ASSIGNMENT: If a line in the records contains the string "Task", show that line.

%%

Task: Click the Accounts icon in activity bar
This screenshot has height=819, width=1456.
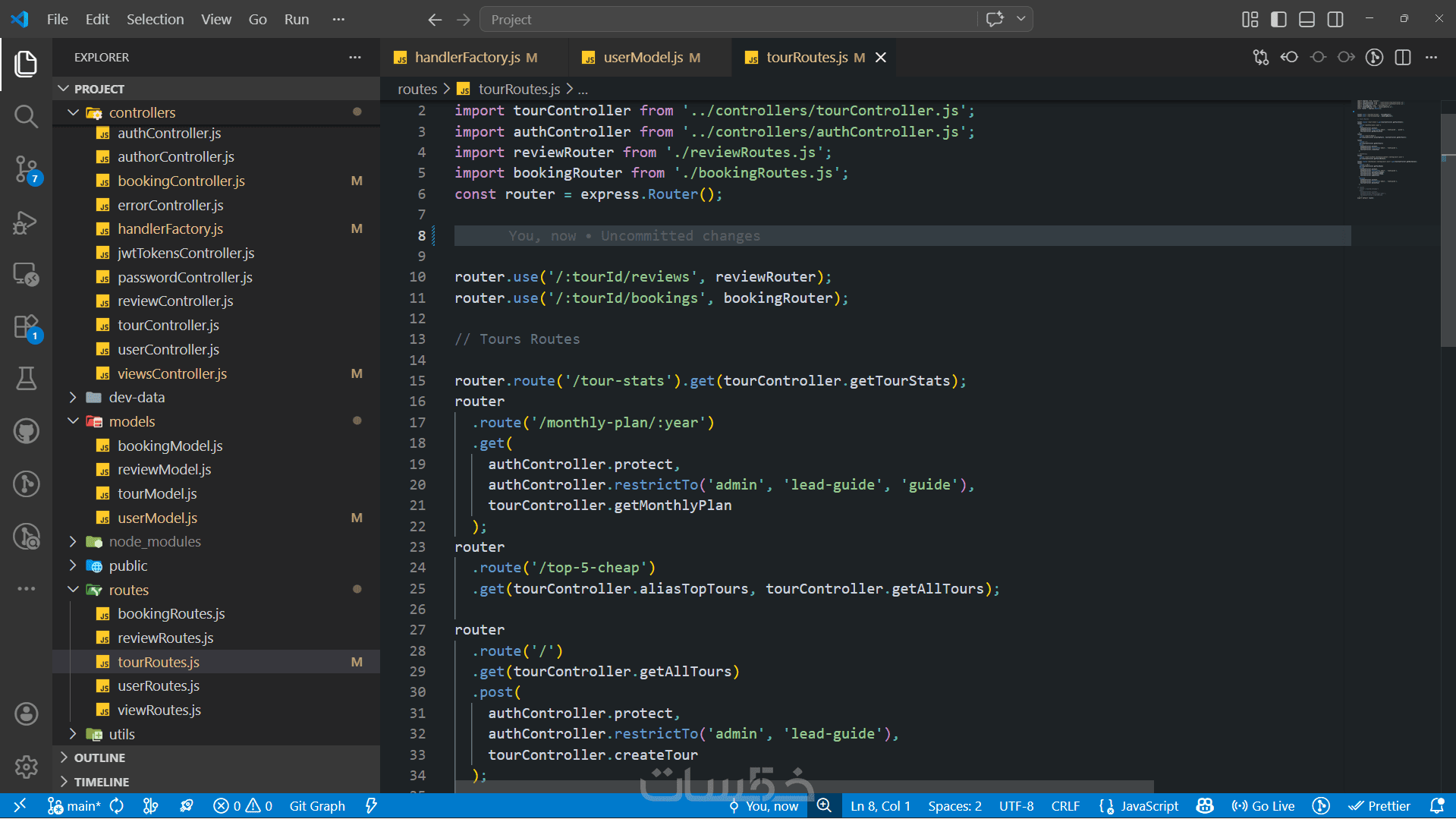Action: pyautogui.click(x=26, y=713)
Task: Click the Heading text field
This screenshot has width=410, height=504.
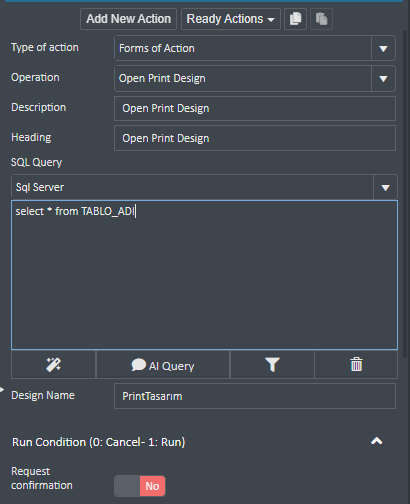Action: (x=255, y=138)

%%

RESULT:
Task: Click the Accounts icon in activity bar
Task: Click the Heading text field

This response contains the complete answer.